I realize this is a potentially controversial assertion, so let's walk through some of the more blatant and serious imbalances in the game:
- With very high smithing and/or armor skills, you can get to the armor cap, at which point all damage is reduced by 80%.
- Any enchantment can be placed on any unenchanted armor, with no change in effectiveness, so hitting the armor cap need not interfere with any of the following strategies. In particular, mage robes carry no advantage whatsoever over custom-enchanted armor.
- The Lord Stone provides an extra 50 points of armor towards this goal.
- Blocking caps at 85% (physical) damage reduction and stacks (multiplicatively) with armor, meaning a successful block, with a character at both caps, will only take 3% of base damage.
- You can get to 85% magic resistance, which stacks with armor (but only works on magical attacks).
- There are several slotless sources of magic resistance, particularly an Alteration tree perk, The Lord Stone, and a sidequest.
- You can get to 85% elemental resistance in each element, which stacks with both armor and magic resistance (but only works on attacks of the appropriate element).
- Dunmer and Nords get 50% slotless fire and frost resistance (respectively) for free.
- Vampires get some frost resistance and some fire weakness depending on their satiation levels. The buff and debuff effectively cancel in the enchantment slot calculus (i.e. you need one more slot for resist fire and one less for resist frost).
- As any race, you can get to 80% spell absorption by combining The Atronach Stone with the Atronach perk (in the Alteration tree). Bretons can temporarily hit 100%, although this is more of a parlor trick than a serious piece of any build. Spell absorption works differently from all of the above effects (it's all-or-nothing and probabilistic), so it stacks with them.
- The Lord Stone may be combined with The Atronach Stone using the Aetherial Crown. With high enough smithing, a "proper" headpiece is not required to hit the armor cap (nor indeed is The Lord Stone, of course, but the slotless magic resistance is another matter).
- When all of the above buffs are combined, the vast majority of "reasonable" magical attacks are harmless, or nearly so. Karstaag in particular goes from a super-powered bonus boss to a total pushover with a mildly dangerous melee attack.
- With sufficient enchanting skill, you can get to -100% magicka cost for any spell school of your choice. With Extra Effect, you can do this in two spell schools. Since this takes up a lot of valuable enchanting slots, it may interfere with the previous bullets. But, it gives you the unlimited ability to spam some very powerful spells, and completely eliminates the need to have a big magicka pool.
- Both magic resistance and elemental resistance can also be done with alchemy, which does not consume enchantment slots but is a bit more annoying to work with. Alchemy can also make spell schools more powerful, which synergizes with the previous bullet, and it can provide a wide variety of miscellaneous buffs and debuffs.
- Over time, the average player will build up a large set of permanent buffs, which tend to be less game-breaking individually, but collectively do have an effect on the game's balance.

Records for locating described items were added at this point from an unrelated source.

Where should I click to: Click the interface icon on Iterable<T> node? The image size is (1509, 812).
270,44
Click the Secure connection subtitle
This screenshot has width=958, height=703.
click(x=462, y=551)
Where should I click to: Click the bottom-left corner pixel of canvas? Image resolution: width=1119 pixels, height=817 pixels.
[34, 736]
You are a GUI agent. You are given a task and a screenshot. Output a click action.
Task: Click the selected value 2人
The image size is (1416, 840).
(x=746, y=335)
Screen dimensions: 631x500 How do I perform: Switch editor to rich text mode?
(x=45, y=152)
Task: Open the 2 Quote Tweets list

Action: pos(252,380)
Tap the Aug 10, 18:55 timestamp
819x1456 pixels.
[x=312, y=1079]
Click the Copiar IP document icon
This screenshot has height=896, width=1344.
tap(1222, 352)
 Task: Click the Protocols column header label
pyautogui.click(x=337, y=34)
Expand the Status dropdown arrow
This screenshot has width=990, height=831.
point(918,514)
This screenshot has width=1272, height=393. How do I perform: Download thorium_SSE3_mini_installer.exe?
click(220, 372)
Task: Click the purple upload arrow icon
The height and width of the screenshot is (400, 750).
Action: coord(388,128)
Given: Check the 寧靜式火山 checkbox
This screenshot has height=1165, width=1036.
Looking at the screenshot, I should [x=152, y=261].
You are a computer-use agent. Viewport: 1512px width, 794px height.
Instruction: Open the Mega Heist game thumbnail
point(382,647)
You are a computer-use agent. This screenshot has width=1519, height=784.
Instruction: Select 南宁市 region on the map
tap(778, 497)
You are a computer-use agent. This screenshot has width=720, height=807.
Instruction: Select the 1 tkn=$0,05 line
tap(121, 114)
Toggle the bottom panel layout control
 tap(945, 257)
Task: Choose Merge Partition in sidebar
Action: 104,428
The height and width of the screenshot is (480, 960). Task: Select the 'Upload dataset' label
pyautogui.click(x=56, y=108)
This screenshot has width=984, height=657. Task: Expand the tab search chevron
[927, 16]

- Argonians get Histskin from the beginning, which provides 10x healing rate for 60 seconds, once per day. At lower levels, this can substitute for a large chunk of the above defensive strategies and basically makes you immune to death by any means other than a single massive attack.
- Vampirism carries both strengths and weaknesses. However, the Vampire Lord form is so ridiculously powerful that it arguably negates most of those concerns outright. From level 41, its Drain Life spell does a base damage of 150, plus draining 25 health per second plus also draining equal amounts of magicka and stamina with Blood of the Ancients. For this, it costs a paltry amount of magicka relative to every spell in the Destruction school, and it is clearly intended to be spammed, as it is permanently equipped to your right hand.
- You can use enchanting to buff alchemy and vice-versa, and neither of those effects are capped. Alchemy and enchanting can then be used to create arbitrarily strong buffs of many different kinds, as Skyrim leaves a lot of other stats uncapped. Some people would consider this cheating, but Bethesda had a lot of time and opportunity to patch this out, and never did.
- Mods tend to exacerbate rather than improve these issues, unless they are specifically focused on balance.
Most of these strategies don't really top out until your character level is in the forties or fifties, at the earliest. However, you can start working toward them a lot earlier, and if you are doing enough of these things simultaneously, your character may still end up "too" powerful relative to the leveled enemies.
So, yes, you can play through the game on Master or Legendary, but that may not be as much fun as playing through the game on Adept until you get bored, and then cranking the difficulty up as needed, when needed.